- TEXT SEGMENT
========================

The code generation in the macros is straightforward, save two aspects: old and the borrow checker.

The special old builtin function is implemented as an AST rewrite. Consider the below example:

impl<T> Vec<T> {
  #[kani::ensures(|result : &Option<T>| self.is_empty() || self.len() == old(self.len()) - 1)]
  fn pop(&mut self) -> Option<T> {
    ...
  }
}

The ensures macro performs an AST rewrite consisting of an extraction of the expressions in old and a replacement with a fresh local variable, creating the following:

impl<T> Vec<T> {
  fn check_pop(&mut self) -> Option<T> {
    let old_1 = self.len();
    let result_kani_internal = Self::pop(self);
    kani::assert((|result : &Option<T>| self.is_empty() || self.len() == old_1 - 1)(result_kani_internal))
  }
}

Nested invocations of old are prohibited (Kani throws an error) and the expression inside may only refer to the function arguments and not other local variables in the contract (Rust will report those variables as not being in scope).

The borrow checker also ensures for us that none of the temporary variables borrow in a way that would be able to observe the modification in pop which would occur for instance if the user wrote old(self). Instead of borrowing copies should be created (e.g. old(self.clone())). This is only enforced for safe Rust though.

The second part relevant for the implementation is how we deal with the borrow checker for postconditions. They reference the arguments of the function after the call which is problematic if part of an input is borrowed mutably in the return value. For instance the Vec::split_at_mut function does this and a sensible contract for it might look as follows:

impl<T> Vec<T> {
  #[ensures(|result : &(&mut [T], &mut [T])| self.len() == result.0.len() + result.1.len())]
  fn split_at_mut(&mut self, i: usize) -> (&mut [T], &mut [T]) {
    ...
  }
}

This contract refers simultaneously to self and the result. Since the method however borrows self mutably, it would no longer be accessible in the postcondition. To work around this we strategically break the borrowing rules using a new hidden builtin kani::unchecked_deref with the type signature for <T> fn (&T) -> T which is essentially a C-style dereference operation. Breaking the borrow checker like this is safe for 2 reasons:

  1. Postconditions are not allowed perform mutation and
  2. Post conditions are of type bool, meaning they cannot leak references to the arguments and cause the race conditions the Rust type system tries to prevent.

The "copies" of arguments created by unsafe_deref are stored as fresh local variables and their occurrence in the postcondition is renamed. In addition a mem::forget is emitted for each copy to avoid a double free.

Recursion

Kani verifies contracts for recursive functions inductively. Reentry of the function is detected with a function-specific static variable. Upon detecting reentry we use the replacement of the contract instead of the function body.

Kani generates an additional wrapper around the function to add the detection. The additional wrapper is there so we can place the modifies contract on check_pop and replace_pop instead of recursion_wrapper which prevents CBMC from triggering its recursion induction as this would skip our replacement checks.

#[checked_with = "recursion_wrapper"]
#[replaced_with = "replace_pop"]
fn pop(&mut self) { ... }

fn check_pop(&mut self) { ... }

fn replace_pop(&mut self) { ... }

fn recursion_wrapper(&mut self) { 
  static mut IS_ENTERED: bool = false;

  if unsafe { IS_ENTERED } {
    replace_pop(self)

========================

Pointing records for screenshots and pages:
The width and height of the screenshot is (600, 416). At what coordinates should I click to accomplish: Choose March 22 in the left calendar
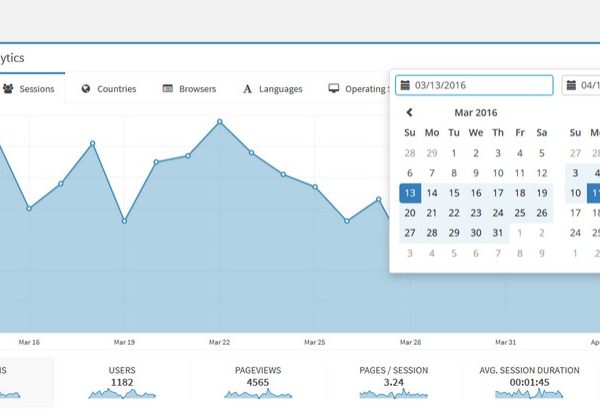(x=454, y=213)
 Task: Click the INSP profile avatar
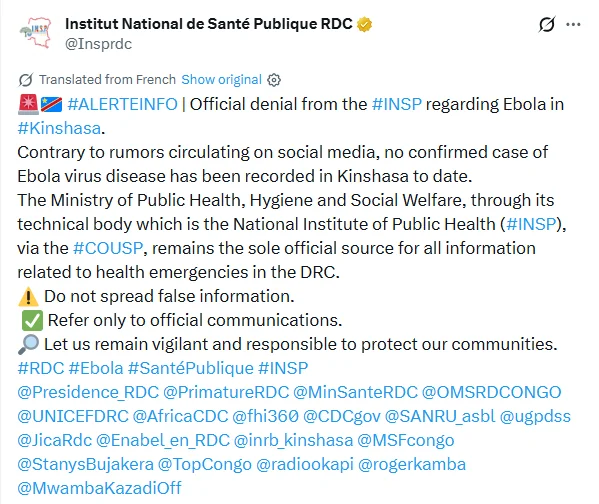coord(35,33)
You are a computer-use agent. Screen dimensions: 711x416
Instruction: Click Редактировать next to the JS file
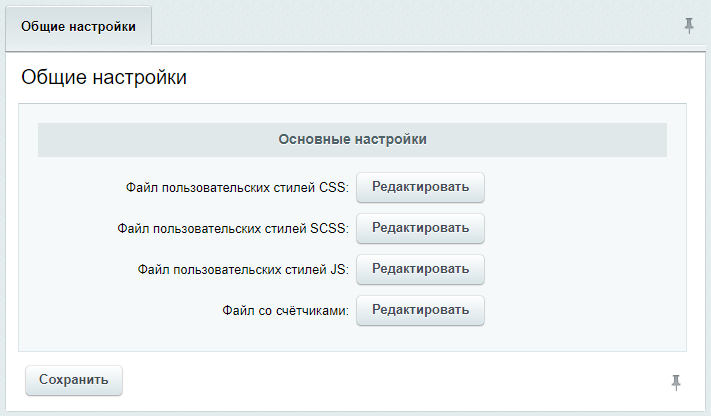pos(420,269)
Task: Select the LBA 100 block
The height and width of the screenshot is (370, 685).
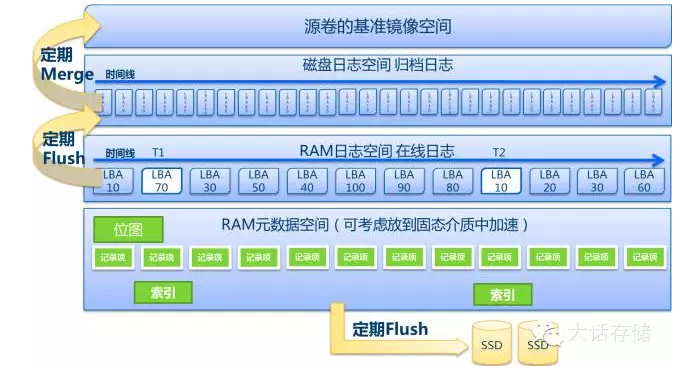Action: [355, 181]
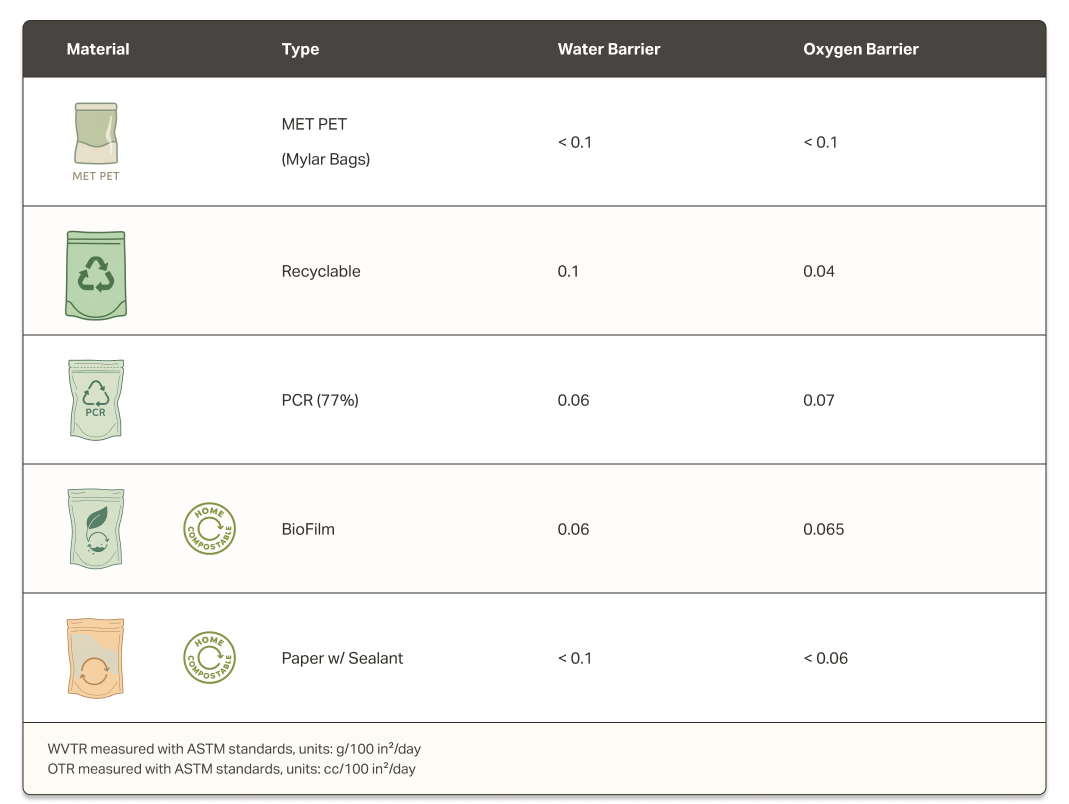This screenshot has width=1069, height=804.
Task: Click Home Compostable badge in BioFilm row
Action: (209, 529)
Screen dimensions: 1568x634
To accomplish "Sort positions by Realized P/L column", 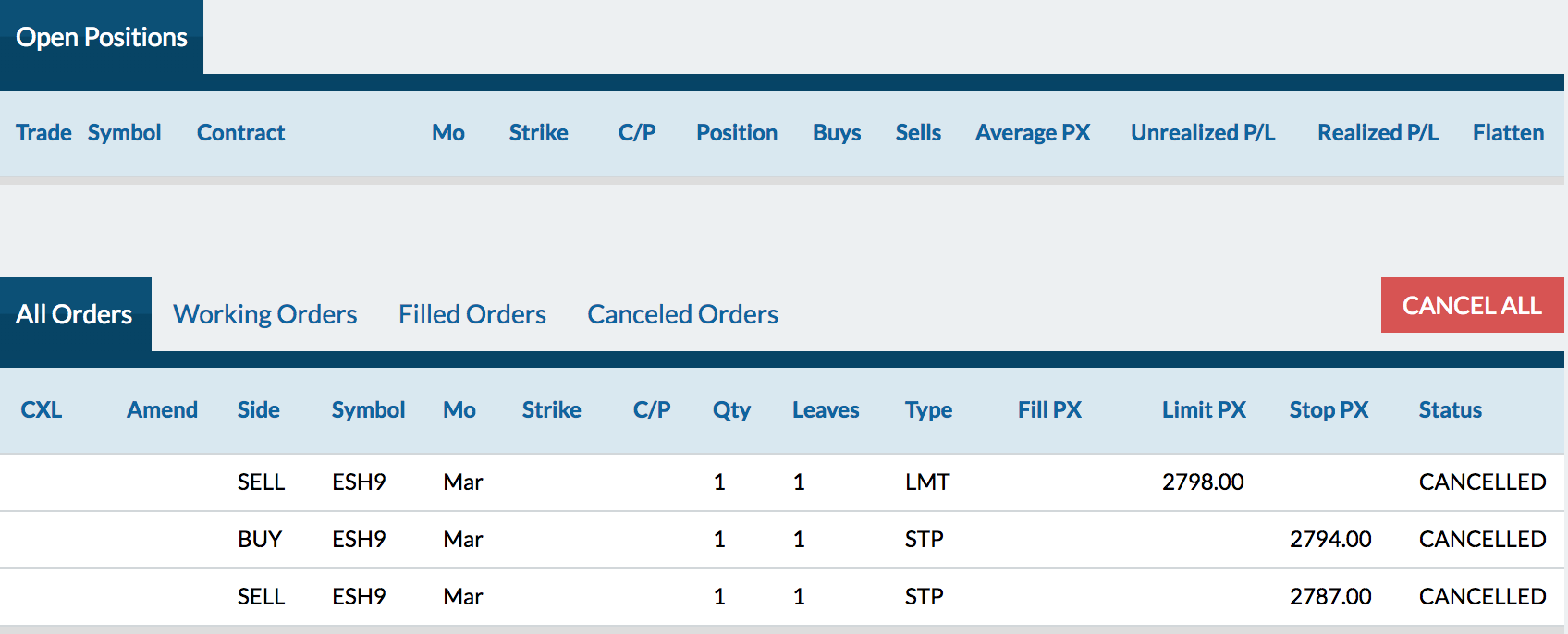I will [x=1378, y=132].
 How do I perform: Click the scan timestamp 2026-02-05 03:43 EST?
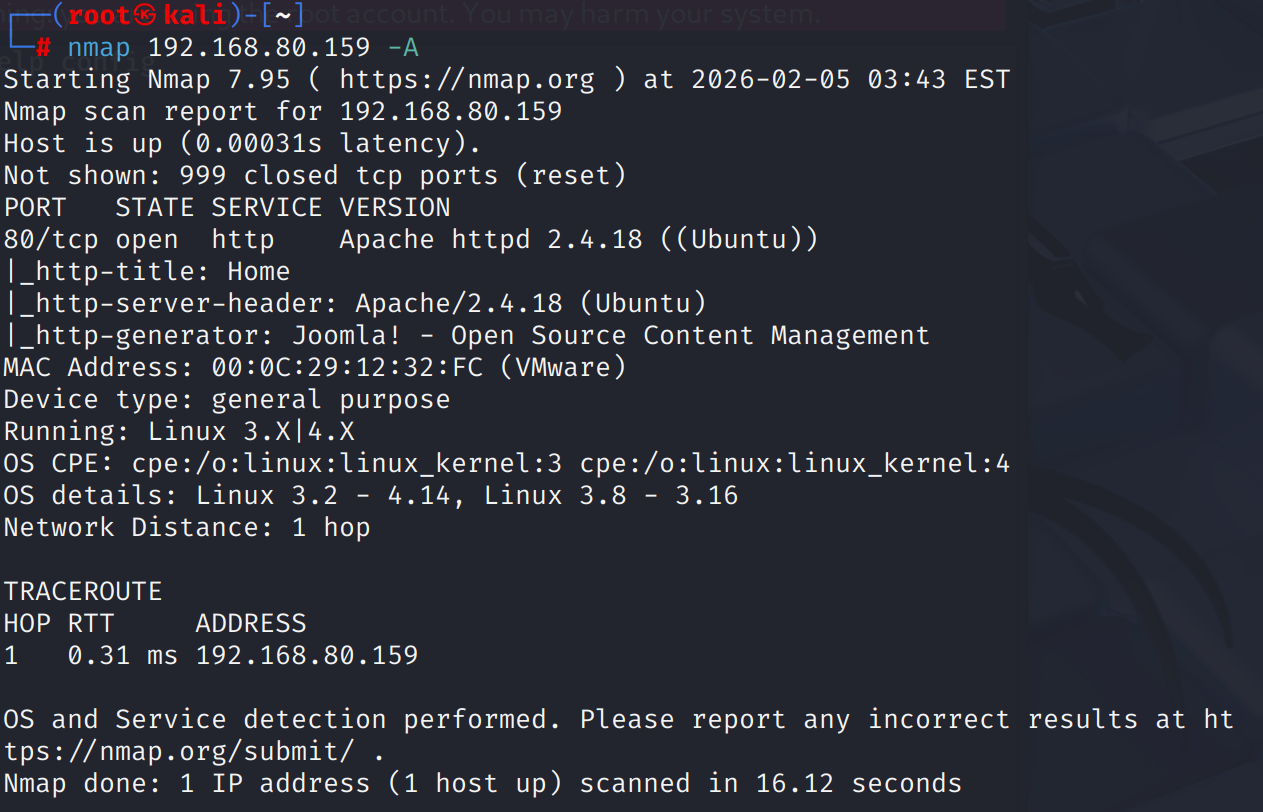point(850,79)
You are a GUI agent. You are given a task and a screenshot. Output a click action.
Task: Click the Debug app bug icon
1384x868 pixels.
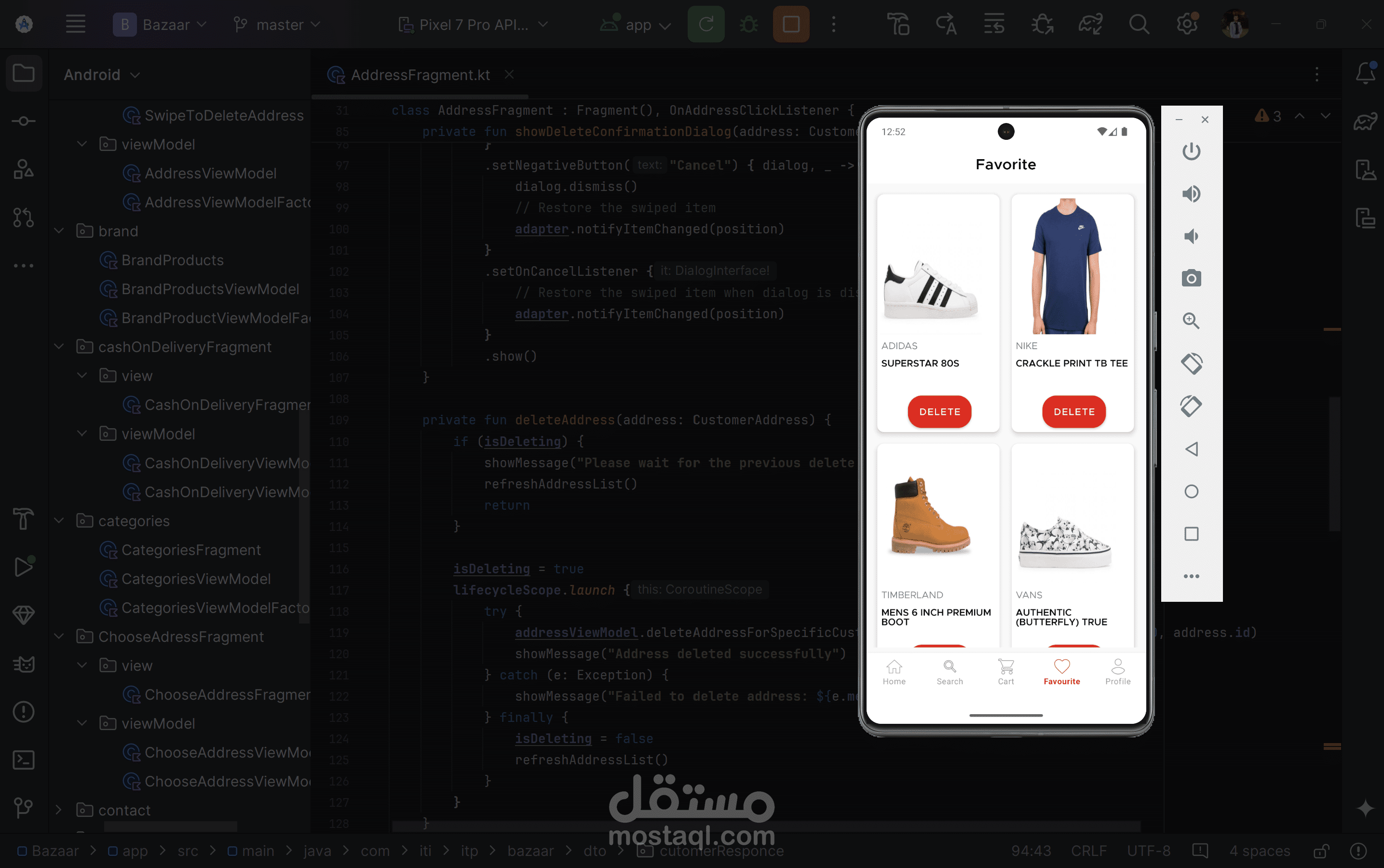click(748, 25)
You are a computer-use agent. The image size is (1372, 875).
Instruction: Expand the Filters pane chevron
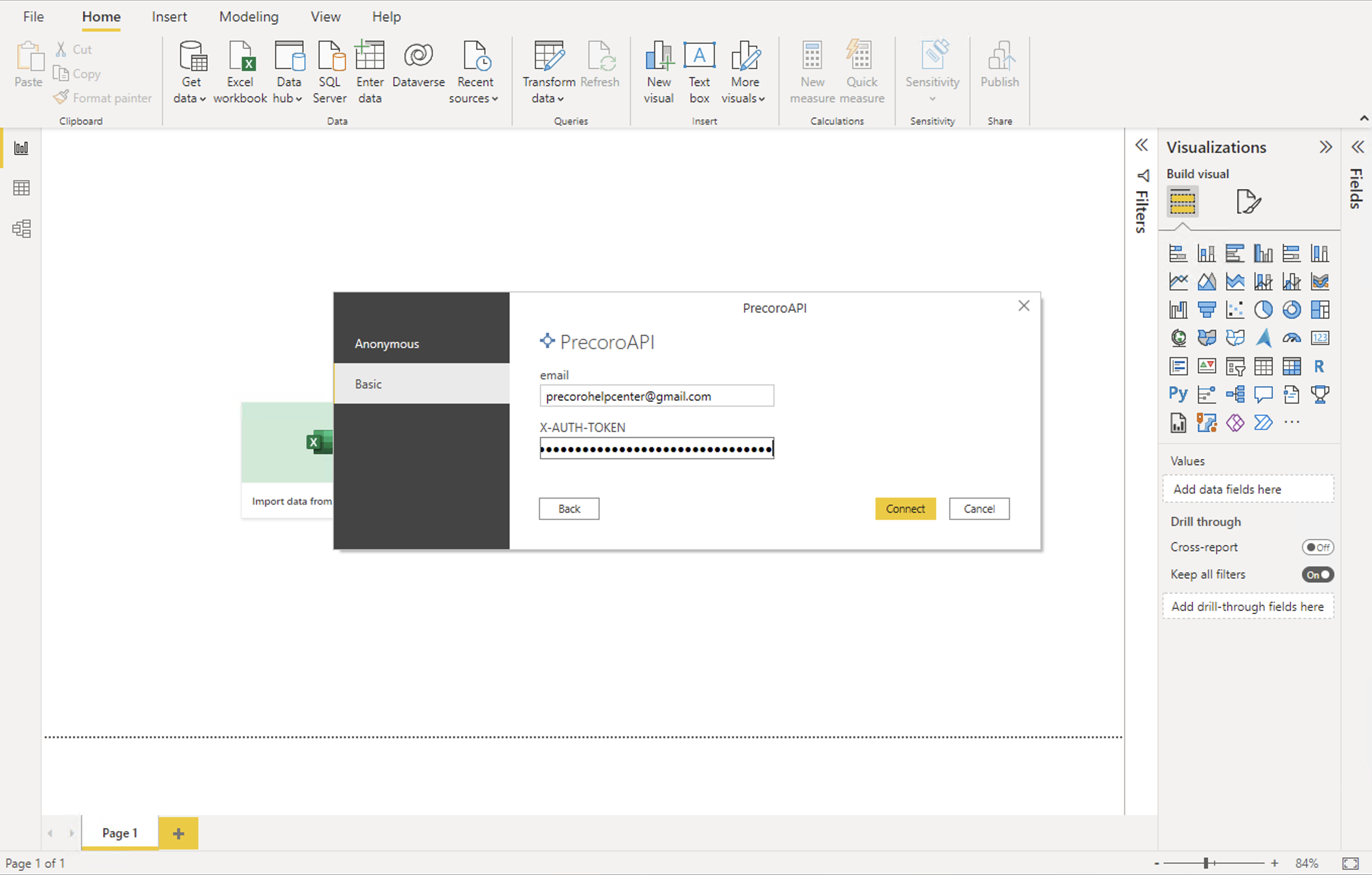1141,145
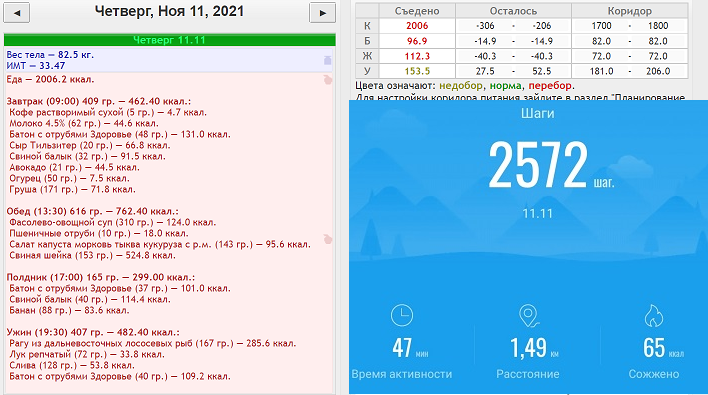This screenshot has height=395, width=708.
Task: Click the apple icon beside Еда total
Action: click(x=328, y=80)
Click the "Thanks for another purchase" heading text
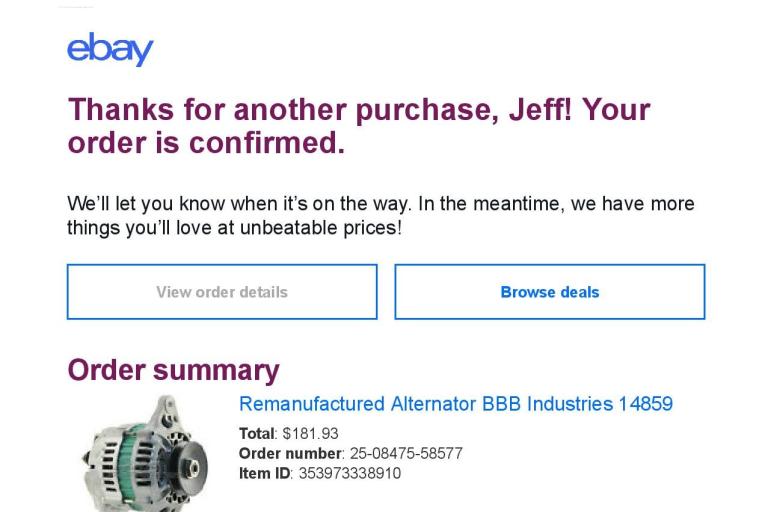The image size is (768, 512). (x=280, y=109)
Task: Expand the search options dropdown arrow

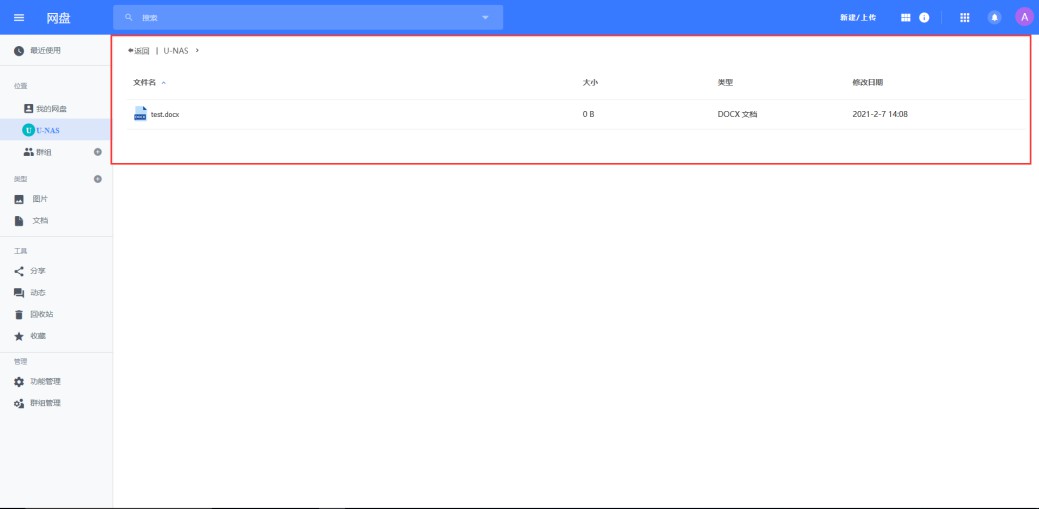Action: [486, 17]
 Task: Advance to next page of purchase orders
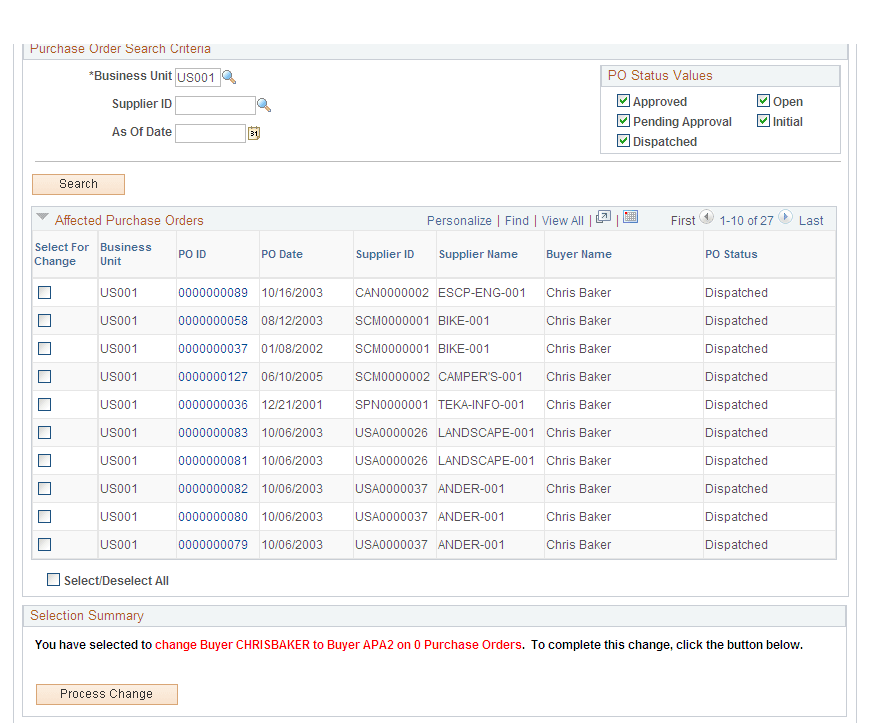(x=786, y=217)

========================

- EXERCISE DESCRIPTION
From the Kani contracts passage above, extract the stretch starting with "fn replace_pop(&mut self)" and going on through "replace_pop(self)", word for word.

- THE REPLY
fn replace_pop(&mut self) { ... }

fn recursion_wrapper(&mut self) { 
  static mut IS_ENTERED: bool = false;

  if unsafe { IS_ENTERED } {
    replace_pop(self)